The product's technical foundation is the Morpho protocol, currently the second-largest decentralised lending platform by total value locked, behind only Aave. According to DeFiLlama data from May 2026, Morpho holds $7.625 billion in total TVL across all supported chains, with $2.862 billion sitting on Base alone. Active loans across the protocol total $4.057 billion, generating annualised fees of roughly $191 million. Coinbase's integration accounts for a significant share of that activity. The exchange has originated more than $2.17 billion in USDC loans through Morpho since the programme began, with between $800 million and $1 billion currently active and more than 90,000 users participating. For context, Coinbase's BTC-backed loan product carries an interest rate of approximately 6% APR, providing a benchmark for the cost of this type of facility. "Coinbase has made onchain financial services more accessible to millions by integrating Morpho on Base," said Max Branzburg, Coinbase's VP of Product, in remarks published on Morpho's website.

One detail worth flagging for prospective borrowers: as CoinDesk noted when Coinbase expanded the product in February 2026 to include XRP, ADA, DOGE, and LTC, borrowing against crypto is typically treated as a non-disposal event that avoids triggering capital gains tax, but some tax practitioners and commentators have argued that the act of wrapping tokens into a new format may itself constitute a taxable event depending on jurisdiction. Coinbase has marketed the product as tax-efficient, but users should verify the treatment with a tax professional before proceeding.

For the majority of the world's Solana holders, this product does not exist. India ranks first in the Chainalysis 2025 Global Crypto Adoption Index and has an estimated 150 million or more crypto users, some of whom hold or transact in Solana. Nigeria appeared in the top five of that same Chainalysis 2025 index and ranks second in the 2026 Global Crypto Adoption Index compiled by CryptoNewsNavigator. Pakistan ranks eighth globally. None of these populations can access Coinbase's loan product directly. For Indian investors specifically, the appeal of borrowing against holdings rather than selling is especially strong: India taxes crypto gains at a flat 30%, so a collateralised loan that avoids a disposal event carries real financial benefit. The product is not available to them.

Users outside the US who want to borrow against SOL do have alternatives, though they operate in a different environment. Kamino Finance on the Solana network allows users to deposit SOL or liquid staking tokens as collateral and borrow stablecoins through a permissionless interface that does not carry the identity verification requirements typical of centralised exchanges; users should nonetheless confirm Kamino's current policies directly, as the compliance posture of DeFi protocols is subject to change. Protocols such as Aave, which supports a range of collateral types on multiple chains, offer comparable functionality. These protocols are permissionless and accessible globally, but they require users to manage wallets, gas fees, and smart contract risk directly, without the guided interface Coinbase provides.

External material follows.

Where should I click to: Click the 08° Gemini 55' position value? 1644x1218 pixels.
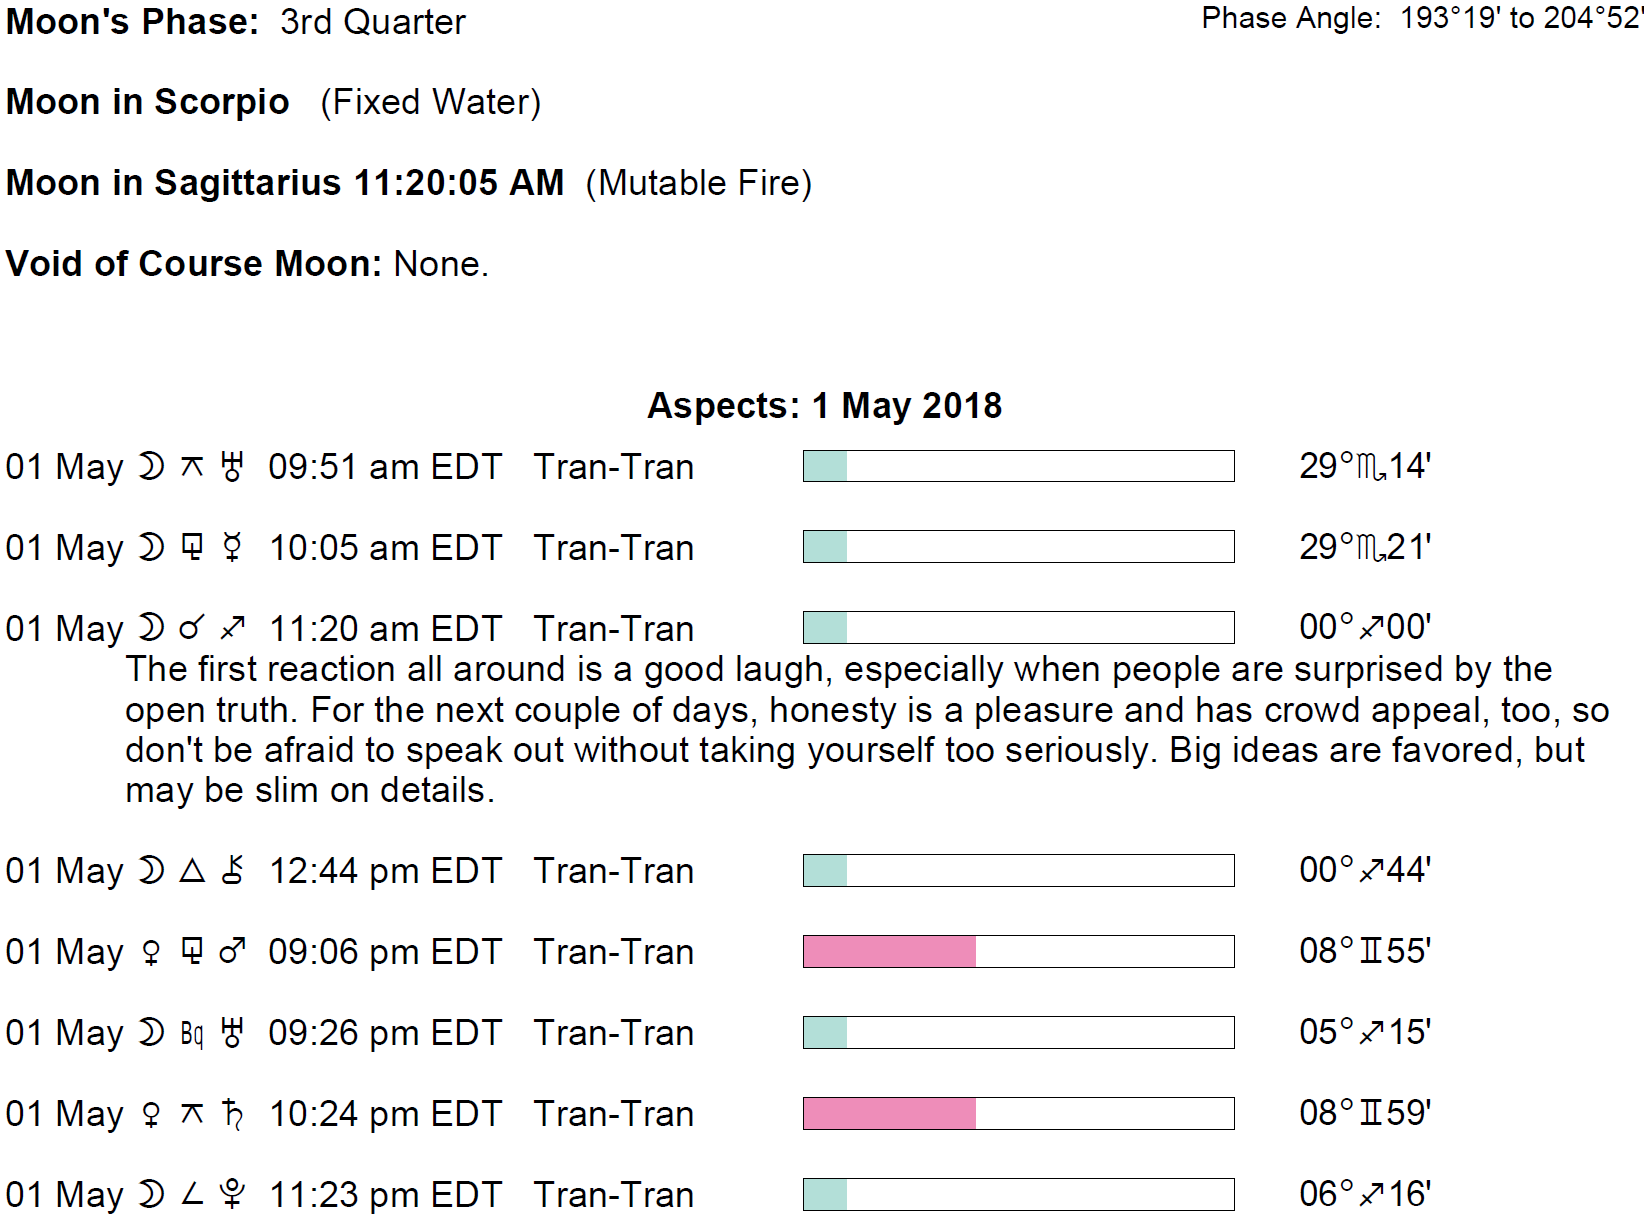(x=1365, y=952)
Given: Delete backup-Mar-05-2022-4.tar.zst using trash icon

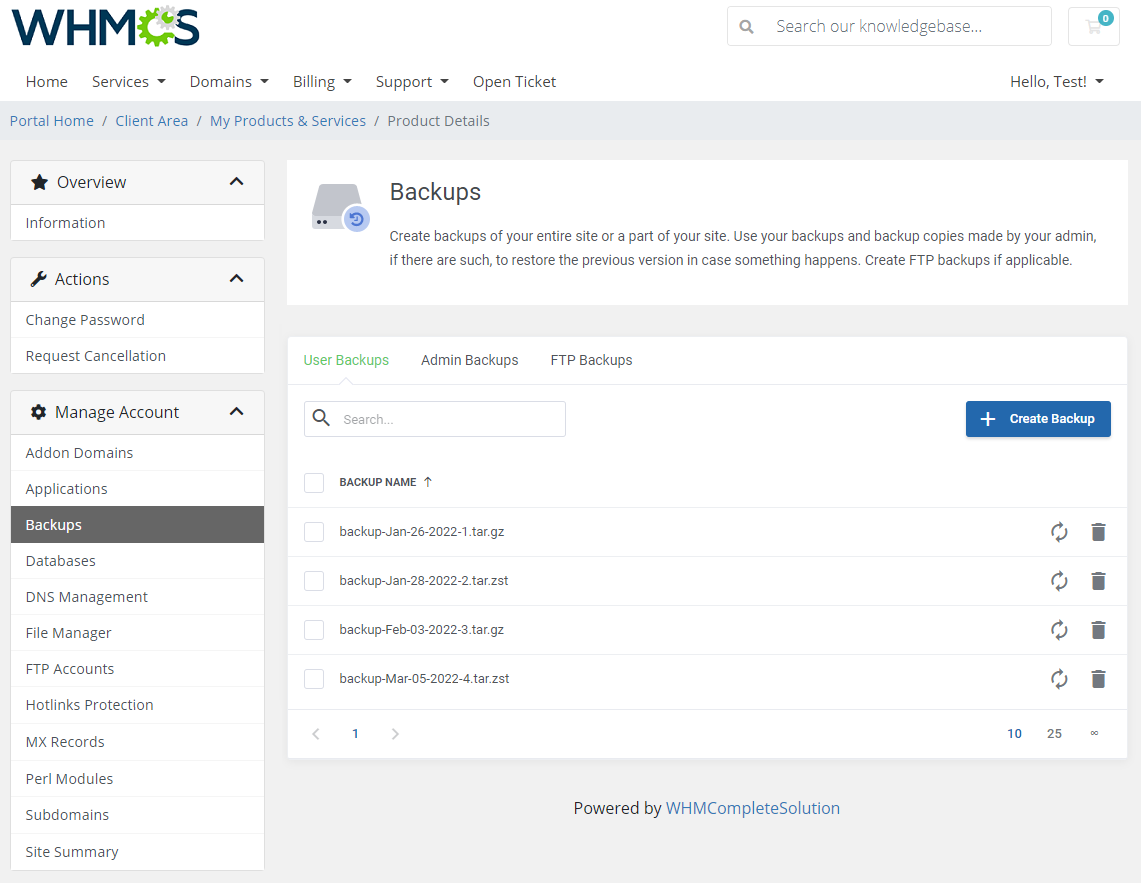Looking at the screenshot, I should [1098, 679].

The broader significance of Coinbase's move is architectural. By plugging a centralised retail interface into Morpho's decentralised settlement layer, Coinbase has demonstrated a model that other regional exchanges could replicate on Base or comparable EVM networks. Platforms such as CoinDCX in India, Yellow Card in Africa, and Bitget, which is active across emerging markets, could theoretically build similar products using Morpho's publicly audited smart contracts. Whether any do so will depend on local regulatory conditions and their appetite for on-chain settlement.

Morpho's trajectory gives that prospect some weight. TVL on Base grew roughly tenfold year over year, driven heavily by Coinbase's integration. With Morpho backed by a16z, Pantera Capital, and Coinbase Ventures, and SOL now accepted as collateral on one of the exchange industry's largest platforms, the infrastructure for broader adoption is in place. Access to it is another matter.